The violin has taught me much about Mathematics. The only way to master the complexities and difficulties of the violin is to work from the simplest first principles. In my experience, the same is true for mathematics. In the mid-1970's I relearned the fundamentals of violin playing following the method of Yehudi Menuhin, where the symmetry of the human body is transformed to create a dynamic asymmetry between the violin and the bow. This experience impressed upon me the power of simplicity.

Similarly, in the application of mathematics I have learned to work back to first principles, which then become the focus of the structured development of solutions. If and when flashes of insight occur, they occur within the context of this process.

Another lesson learned from music is the value of a global appreciation of human achievement and endeavor in a given field.
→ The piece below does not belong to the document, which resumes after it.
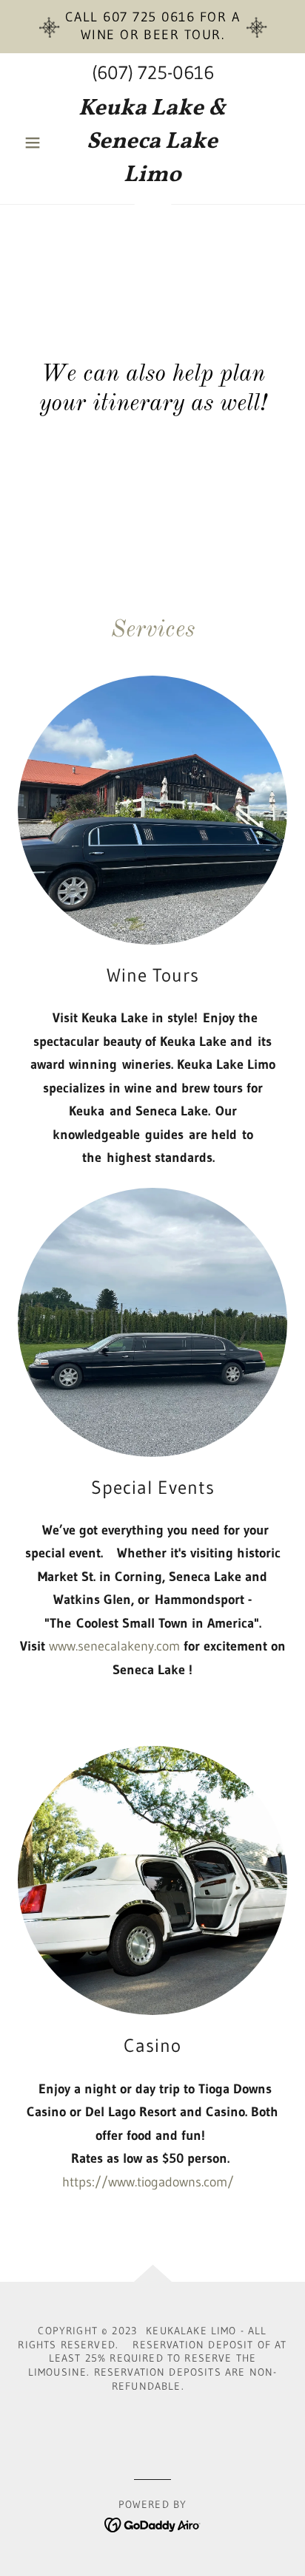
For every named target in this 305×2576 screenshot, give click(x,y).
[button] (38, 142)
Having learned from Menuhin how to draw the bow across an open violin string, it is revelatory to hear Menuhin perform the Bach "D minor Chaconne." Then, one may also follow Menuhin a step further into the music of India, and beyond to the music of the entire planet.

'First Principles' Example: A Lattice is a non-empty set and two binary operations, ∨ ("join"), and ∧ ("meet"), that satisfy the 4 identity-pairs to the left. This simple structural basis applies directly to the {"OR","AND"} of propositional logic, as well as to the {"LCM,"GCD"} of elementary number theory. The further development of this structure includes the vector lattice, with which the Daniell Integral may be defined, as well as the orthomodular lattice, which provides a basis for quantum logic.